***** Source *****

Unbuilt Services On The M18
For a list of current service areas on the M18, see Services on the M18.
Being flat and mostly spread out, South Yorkshire is good motorway building territory.
This is a problem for service stations. Frequent motorway service areas are still required for safety reasons, but with traffic much more spread out than elsewhere in the country, demand to run those facilities was low. Secondly, flat fields meant that buildings had to be carefully designed so as not to stand out.
The two unused sliproads at Hatfield.
For as long as the government were involved in motorway service area planning, their money was on a site at Hatfield.
Woodall services on the M1 opened in 1969, and any service areas on the M18 were always going to be measured from that. It's not entirely clear why Hatfield was chosen: the distance suggests there should be another service area in between the two, but a plan for one has never been recorded.
The land at Hatfield was purchased, four ghost slips were built on the M18, and a large area of land was excavated. The intention may have been to make the service area more discrete by hiding it slightly.
A subway was provided under the M18, for eventual customers to use. Much like at Rownhams, a subway would again be less imposing than the usual option of building a bridge.
Emergency access would have been provided through Mill Hill Road, which was bisected by the motorway.
The embankments are now used as a local skate park. Ironically, one of the unused slip roads is now used to hold a sign informing motorists about nearby Doncaster (North) services.
The plan was that bids would be invited in 1973, ready to have the service area open in 1975. There were problems constructing the road and it wasn't ready until 1977.
A 1976 report suggested Hatfield services would be open by 1979. There was then talk of it happening throughout the 1980s; in 1989 the Department of Transport registered a planning application for it; and a 1990 document suggested it would be open in 1992. The 1980s was a period where many government service area proposals suffered from planning difficulties and lack of developer interest.

*****

Tasks to carry out:
1. In the text about unbuilt services on the M18, what are the embankments at Hatfield now used for?
2. Continue the text about unbuilt services on the M18 from the point where it stops.

***** Data *****

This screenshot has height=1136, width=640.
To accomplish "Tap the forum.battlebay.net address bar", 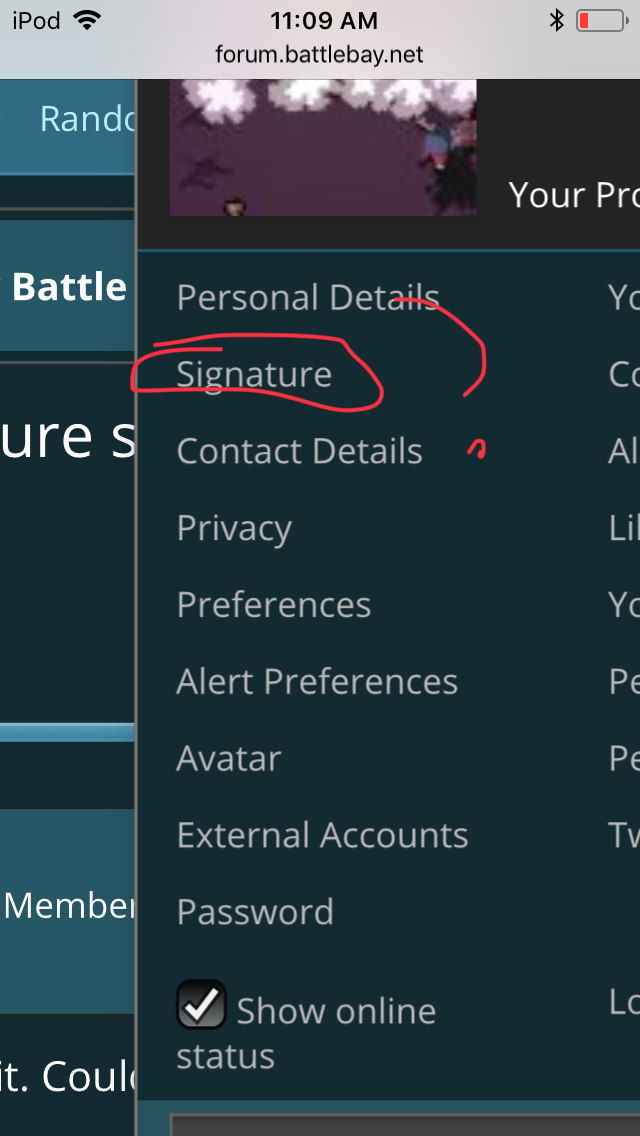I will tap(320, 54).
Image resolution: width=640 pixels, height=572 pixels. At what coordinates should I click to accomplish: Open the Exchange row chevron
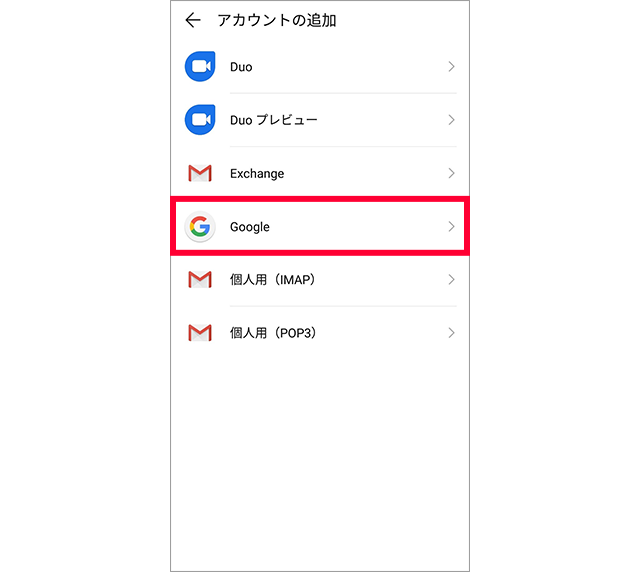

*****

Results for the exercise:
1. They are used as a local skate park.

2.
Plans have varied in scale: some suggesting only fuel needed to be provided, others proposed a large site. The land allocated to it was very large, as was common for service areas of this era.
By 1990, the Department of Transport reported that they wanted to progress with Hatfield services, but progress had been delayed by the fallout from the High Court case over Clacket Lane, which had criticised the Department's procedures. When the Department ended its involvement in service area planning in 1992, they said they had completed "preliminary work" at Hatfield, and were leaving it to developers to pick up the baton.
Since 1992, developers have been solely responsible for coming up with their own proposals for new motorway services. This led to an increase in proposals, but they are normally clustered around the same area and most are quickly ruled out.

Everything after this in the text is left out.